Until February, the government had been focused on quantum applications which it might use via the US and the foreign private sector and quantum sensor technologies, but had foregone trying to build its own quantum computer, due to the high cost and large variety of skills one must master to do so.

For example, Rafael was working with the ministry and the IDF on a variety of quantum sensor issues.

Then in February, the Israeli Defense Ministry’s Directorate of Research and Development (MAFAT) and the Innovation Authority announced they would invest around NIS 200 million toward building Israel’s first quantum computer.

A statement said that, “a quantum computation capability will provide the technological infrastructure for an Israeli eco-system which will be a leader in future developments in the security, economic, technological, engineering and scientific arenas.”

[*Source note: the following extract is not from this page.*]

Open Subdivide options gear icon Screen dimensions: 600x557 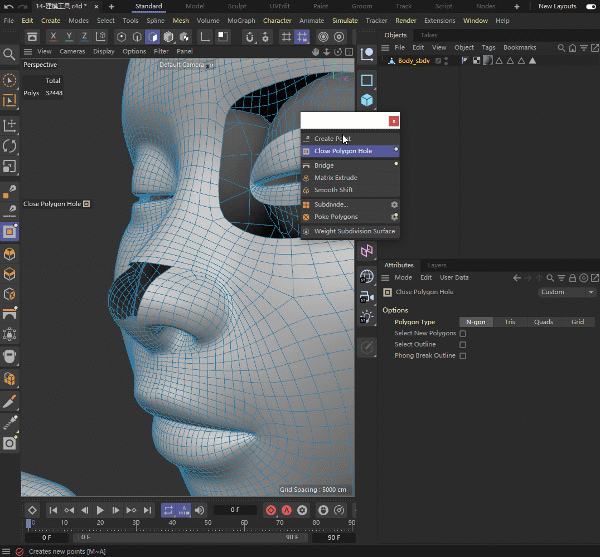(x=395, y=204)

The statement said that the Defense Ministry would work on a longer-term basis to build all aspects of an Israeli quantum computer from the ground up, to ensure that Israel has its own home-grown capability.  

A much larger budget and a longer-term sustained commitment, such as the newly allotted NIS 200 million, was required to dive into the more complex arena of quantum computing.

Innovation Authority Director Dror Bin said at the time that Israel “could not ignore” the capabilities, technology and industry the world is moving toward in quantum computing. “The industry must develop knowledge and access to infrastructure which will enable developing the engines of growth for activities in which it has a strong basis to be a leader.”

The Defense Ministry’s Directorate of Research and Development Director Dr. Danny Gold said, “Quantum computing, in all of its parameters, has been designated as an important component to the future security of the state and its technological supremacy,” versus its regional adversaries.

He said that the new moves were, “a substantial step forward toward building Israeli independence in this area.”

The Innovation Authority's plan for quantum

MOVING FORWARD with those plans from February, the Israel Innovation Authority announced, about one month ago, a budget of NIS 100 million to develop a quantum computing research center, managed by Israeli start-up Quantum Machines and using technology from Israeli start-up Classiq.

The center will work in parallel on three separate quantum processing technologies, including: superconducting qubits, cold ions and optic computer.

According to the Innovation Authority, it hopes to have a fully operational infrastructure within 12-18 months with over 50 qubits computing power in at least one of the three technologies.

MAFAT is still due to issue a tender for quantum technologies for military use to employ the other NIS 100 million of the designated budget.

Despite the high-minded goals, the rollout of the new programs has moved very gradually, it being unclear why the MAFAT part of the program has not yet fully moved forward.

Quantum is the state of things being unknown at the subatomic level until they can be observed and moves from the classic computer “byte” to the “qubit.”

In a quantum computer it is said that the values assigned to 0 and 1 can occur at the same time.

The reason this impossibility is possible is because of quantum’s subatomic level where protons and electrons are acting in a wild way beyond the rules of nature as we tend to think of them.

A more typical popular example would be the Avengers’ superhero Antman shrinking into the quantum zone where time did not even move in a linear fashion.

Superposition

In computer terms, once the values of 0 and 1 can happen at the same time, it allows the quantum computer to consider trillions of possibilities or more in the same instant, dwarfing the number of calculations that our traditional computers, stuck in binary counting, can do.

This process is called superposition.

Superposition ends once a specialized particle, or qubit, slows/is observable, thereby emerging from its quantum state.

We stick the qubit in an artificial “space vacuum” so that it does not get observed or interfered with and remains dynamic.

Pictures of quantum computers often show tubes the size of a household refrigerator. But most of the tubing is not the central computer processor as much as the process used to maintain the qubits at the absolute zero quantum state.